_QUOTED PASSAGE_:
========

Gas pipelines may be laid underground, on the surface, or on embankments. The pipelines in the European part of the USSR (in the zone of seasonal soil freezing) are usually laid underground. Elevated pipelines on supports—the so-called spiral type—are widely used in the northern regions. In permafrost areas gas pipelines are built up on embankments or are laid on the surface or underground. In certain instances, pipelines are mounted on supports or suspended from cables (over large ravines or rivers); they may also be laid across the bottoms of bodies of water (so-called sag pipes).

Corrosion insulation, cathode protection, and protective shielding are used to protect the pipes from internal or external corrosion.

The gas pressure in the main pipelines is maintained over long stretches by gas-compressor stations.

In the USSR the optimum parameters of gas pipelines are as follows: operating pressure, 5.5 meganewtons per sq m (MN/m2; a gas pipeline with an operating pressure of 7.5 MN/m2 is under construction); compression ratio (maintained by the compressor station), 1.4-1.5; distance between adjacent compressor stations, approximately 100-120 km; unit rating of compressor plants, 5,000-10,000 kilowatts or more. The liquid (water, condensate, oil, and so on) formed in the pipeline during the transport of the gas is collected in condensate tanks.

Gas-distribution stations, at which the pressure is reduced to the level required for supplying consumers, are located at the terminal point of the main gas pipeline. Underground gas-storage facilities are constructed in the vicinity of large cities, and daily irregularities of consumption are partially covered by the use of gas tanks. Thin-walled pipes 720-1,420 mm in diameter are used in modern main pipelines in the USSR.

The first references to gas pipelines date to the beginning of the Common Era, when bamboo pipes were used for transmitting natural gas in China. Gas pipelines made of cast iron were first used in Europe in the late 18th century; in the 19th and 20th centuries they were replaced by steel pipes, which allow the transport of gas under much higher pressure than was possible with cast-iron pipes. The extraction of natural gas achieved its greatest scope in the USA in the early 20th century (20 billion cu m), where the total distance spanned by numerous short gas pipelines was 22,000 km (1918). In 1928-31, gas pipelines 800-1,500 km long and 508-660 mm in diameter were built in the USA.

========

Entries on target coordinates
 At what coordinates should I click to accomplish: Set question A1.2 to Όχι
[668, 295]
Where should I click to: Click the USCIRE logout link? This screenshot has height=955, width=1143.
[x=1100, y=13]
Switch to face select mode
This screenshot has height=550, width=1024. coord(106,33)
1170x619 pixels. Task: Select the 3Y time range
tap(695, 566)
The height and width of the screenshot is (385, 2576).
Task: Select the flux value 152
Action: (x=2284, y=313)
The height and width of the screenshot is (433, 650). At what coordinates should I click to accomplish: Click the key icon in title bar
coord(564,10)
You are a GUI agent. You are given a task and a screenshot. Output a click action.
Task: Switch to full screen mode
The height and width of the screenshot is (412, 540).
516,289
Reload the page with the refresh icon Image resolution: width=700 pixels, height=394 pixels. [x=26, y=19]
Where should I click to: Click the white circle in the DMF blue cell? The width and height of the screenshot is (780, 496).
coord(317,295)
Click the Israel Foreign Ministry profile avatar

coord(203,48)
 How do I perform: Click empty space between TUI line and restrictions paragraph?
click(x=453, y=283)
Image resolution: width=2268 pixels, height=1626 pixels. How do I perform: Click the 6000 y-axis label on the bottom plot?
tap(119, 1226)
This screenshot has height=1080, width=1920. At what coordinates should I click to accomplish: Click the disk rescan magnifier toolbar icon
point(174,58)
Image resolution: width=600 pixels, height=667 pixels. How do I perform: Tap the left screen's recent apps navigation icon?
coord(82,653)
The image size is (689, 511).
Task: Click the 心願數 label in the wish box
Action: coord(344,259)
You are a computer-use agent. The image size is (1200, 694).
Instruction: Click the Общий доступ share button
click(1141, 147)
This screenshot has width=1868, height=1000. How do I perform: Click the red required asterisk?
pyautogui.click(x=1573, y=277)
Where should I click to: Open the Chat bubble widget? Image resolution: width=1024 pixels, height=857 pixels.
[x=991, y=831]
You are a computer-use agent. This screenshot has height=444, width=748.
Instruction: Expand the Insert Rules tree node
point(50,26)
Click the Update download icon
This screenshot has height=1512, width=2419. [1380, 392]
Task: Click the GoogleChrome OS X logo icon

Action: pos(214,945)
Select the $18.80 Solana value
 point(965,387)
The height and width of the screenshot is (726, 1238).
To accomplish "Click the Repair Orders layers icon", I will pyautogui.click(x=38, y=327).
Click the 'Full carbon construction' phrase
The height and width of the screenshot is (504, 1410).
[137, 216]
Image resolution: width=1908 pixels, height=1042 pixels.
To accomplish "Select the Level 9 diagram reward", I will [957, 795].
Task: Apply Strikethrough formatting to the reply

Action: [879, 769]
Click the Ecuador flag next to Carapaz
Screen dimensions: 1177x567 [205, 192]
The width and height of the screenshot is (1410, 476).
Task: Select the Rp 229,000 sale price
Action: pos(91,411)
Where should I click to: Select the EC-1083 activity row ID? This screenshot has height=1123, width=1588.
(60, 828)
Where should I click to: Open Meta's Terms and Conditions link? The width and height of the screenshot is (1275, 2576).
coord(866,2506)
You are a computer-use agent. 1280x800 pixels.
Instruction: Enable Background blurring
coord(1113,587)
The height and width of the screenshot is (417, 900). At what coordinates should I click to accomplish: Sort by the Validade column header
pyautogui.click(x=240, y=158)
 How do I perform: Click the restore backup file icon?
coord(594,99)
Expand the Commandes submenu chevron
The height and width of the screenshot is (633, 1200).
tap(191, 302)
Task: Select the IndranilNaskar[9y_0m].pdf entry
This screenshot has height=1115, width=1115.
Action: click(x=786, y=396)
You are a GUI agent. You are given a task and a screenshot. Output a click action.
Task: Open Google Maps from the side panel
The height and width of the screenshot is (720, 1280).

========

_JOB_:
Answer these questions from the gas pipeline passage:
1. What diameter range do the thin-walled pipes in modern USSR main pipelines have?
2. About how far apart are adjacent compressor stations?
3. What were the pipes made of that carried natural gas in China at the beginning of the Common Era?
These rows were taken from a different source than the gas pipeline passage.

_SOLUTION FOR THIS PROBLEM_:
1. 720-1,420 mm.
2. Approximately 100-120 km.
3. Bamboo.